:: INPUT DATA

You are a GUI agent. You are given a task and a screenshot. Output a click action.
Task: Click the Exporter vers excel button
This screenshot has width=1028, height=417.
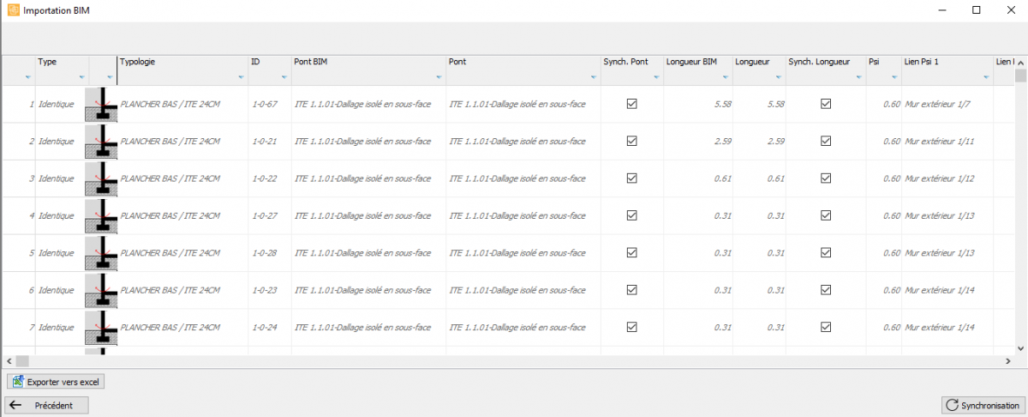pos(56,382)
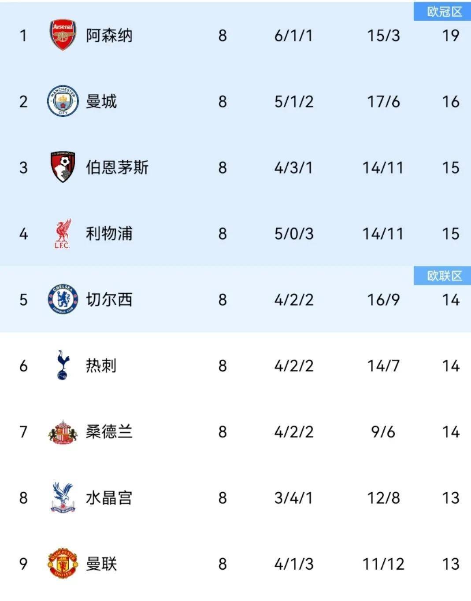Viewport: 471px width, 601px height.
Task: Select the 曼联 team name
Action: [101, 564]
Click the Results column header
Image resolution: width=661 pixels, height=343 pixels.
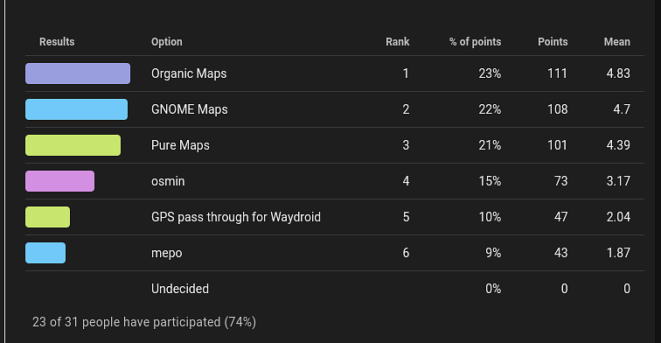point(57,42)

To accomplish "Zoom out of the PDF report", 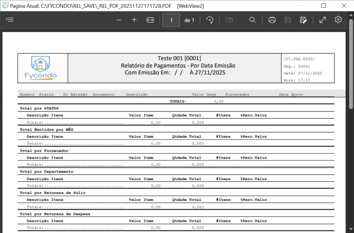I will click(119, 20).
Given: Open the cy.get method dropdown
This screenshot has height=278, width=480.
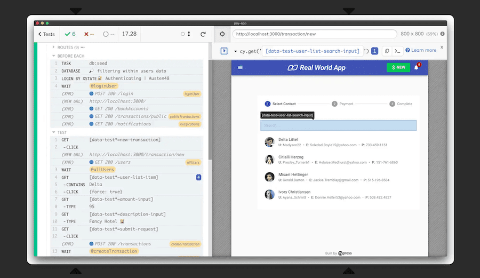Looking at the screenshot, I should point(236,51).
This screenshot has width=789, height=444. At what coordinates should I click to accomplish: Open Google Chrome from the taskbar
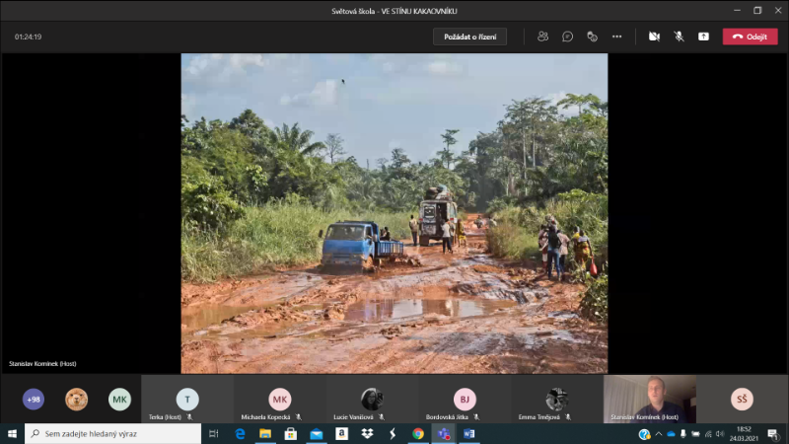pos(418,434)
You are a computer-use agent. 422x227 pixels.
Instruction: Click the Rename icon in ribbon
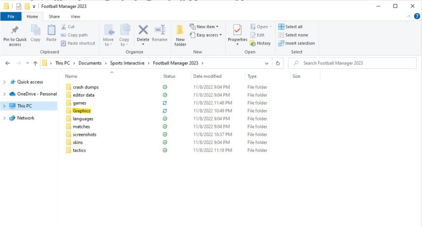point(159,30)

::::
:: INPUT DATA

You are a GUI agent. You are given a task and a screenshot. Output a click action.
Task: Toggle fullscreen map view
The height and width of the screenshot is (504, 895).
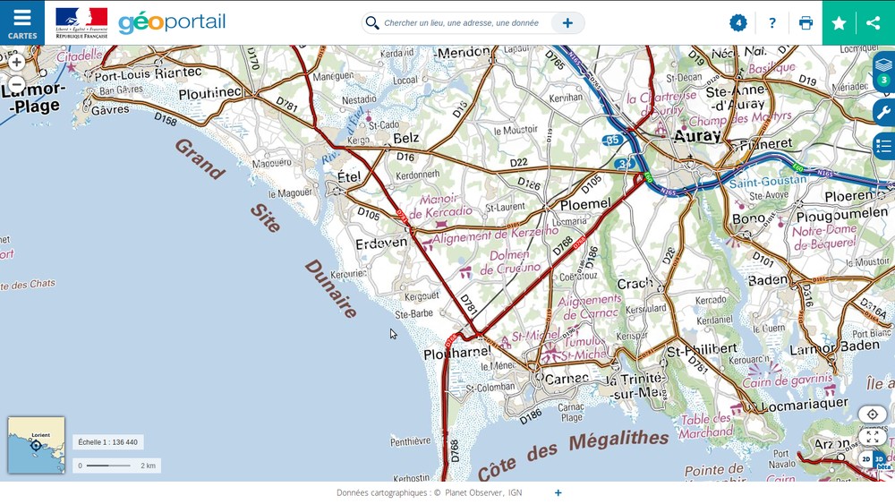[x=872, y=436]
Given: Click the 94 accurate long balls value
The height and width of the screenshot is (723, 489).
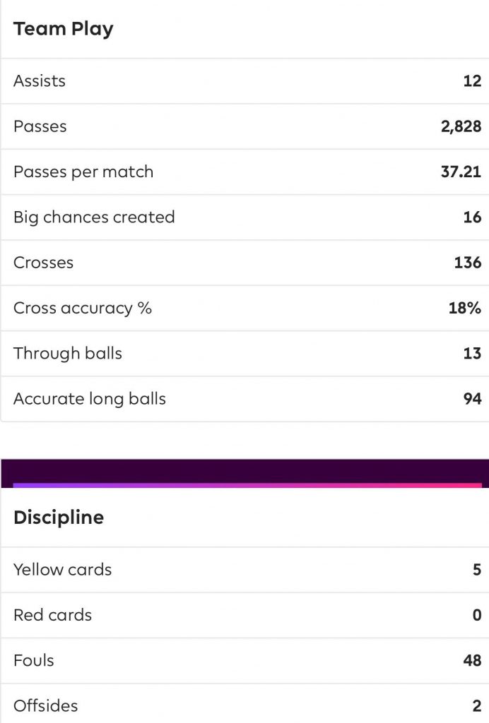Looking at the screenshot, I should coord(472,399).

::::

TASK GOAL:
Rewrite the stretch from the line containing "Given: Click the 94 accurate long balls value" through the line containing "Looking at the screenshot, I should coord(472,399).", changing "accurate long balls" to "successful crosses" and keeping all else the same. Leave the pictures out.

FULL ANSWER:
Given: Click the 94 successful crosses value
The height and width of the screenshot is (723, 489).
Looking at the screenshot, I should coord(472,399).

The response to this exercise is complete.